═════ Page excerpt ═════

In a very interesting and detailed blog post, a researcher at Neustar performed analytics on the open source data provided by the New York City Taxi and Limousine Commission logging all trips driven by NYC taxis in 2013. The access to this information can be tremendously useful for city planning to determine traffic patterns, time and seasonal differences in traffic, which roads are used most, that might require more timely maintenance, etc. But, as this researcher highlights, if you correlate this data with other public data, such as a Paparazzi photos of a celebrity getting into a cab during that timeframe, you can discover where that person went, how much the cab ride cost, and even what they tipped. Now to be clear, this is 2013 data, so risks of knowing where someone went almost two years ago is not high, but it highlights the privacy risks of derived data. The author then used the location of certain Gentleman’s Club in a otherwise isolated neighborhood, and tracked all cab rides late-night to early morning from that source to determine the likely homes of the customers. Maybe I was wrong: data from 2 years ago could be dangerous—when a customer’s spouse finds out! Similar to my blog post Is Your Cat Selling you Out, I share this to illustrate how your home could identified by sources you didn’t even consider. The author goes on to discuss the topic of Differential Privacy, which could be a solution to protecting privacy while releasing public data; but that is beyond my comprehension, so I’ll move on to my point.
What I find smart about this is the intelligence gathering approach the author conducted. He starts with knowing what questions to ask, what data and where to get the data, to derive the answers. Doing correlation and analytics to get an answer is not a simple automated process—the first time. Once you develop the approach, it can be automated going forward. In Cyber Security, many folks want to buy a SIEM correlation tool, point all their logs to it, and expect it to give them answers to stop intrusions and malware. It’s not that easy; like this author shows, having a set of data is just a starting point, but then one has to figure out WHAT you want to know about the data, and include other data that provides context, relevance and timeliness (if part of question).
One of the trending capabilities in Cyber Security is use of 3rd party threat feeds. These are sources of data of known bad IPs, URLs, and domains that have been identified to be hosting malicious web sites or malware, or the source of a phishing campaign or botnet controller. This data is very useful, if you have a way to ingest it, and apply it to your security process (as well as have a process to respond and remediate). But like the Taxi data, if you just look at it flatly, you only get simple answers, such as chart the longest trips, most expensive cab rides, or most common source of taxi pickups—though interesting, none of which is actionable. This is similar to how folks use SIEM: yes, I can get stats about how many bad things happen, who are most active hosts, what are most common sources of traffic, etc. None of which is actionable. What we need to do is figure out what information is actionable, such as: when is one of my critical boxes talking to a known bad Internet host?; or, when is a known spear phishing actor the source of an otherwise innocuous email sent to my CEO? Start with what answers you want, and then figure out how to ask the question, don’t just let the data tell you.
– Rick Doten, DMI Chief Information Security Officer (CISO)

═════ Stored data ═════

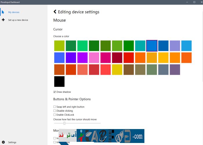The image size is (203, 145).
Task: Enable Swap left and right button
Action: click(x=55, y=107)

═════

Translate this sentence from the blog post on taxi data and security analytics into Spanish: "One of the trending capabilities in Cyber Security is use of 3rd party threat feeds."

Una de las capacidades en tendencia en la ciberseguridad es el uso de fuentes de amenazas de terceros.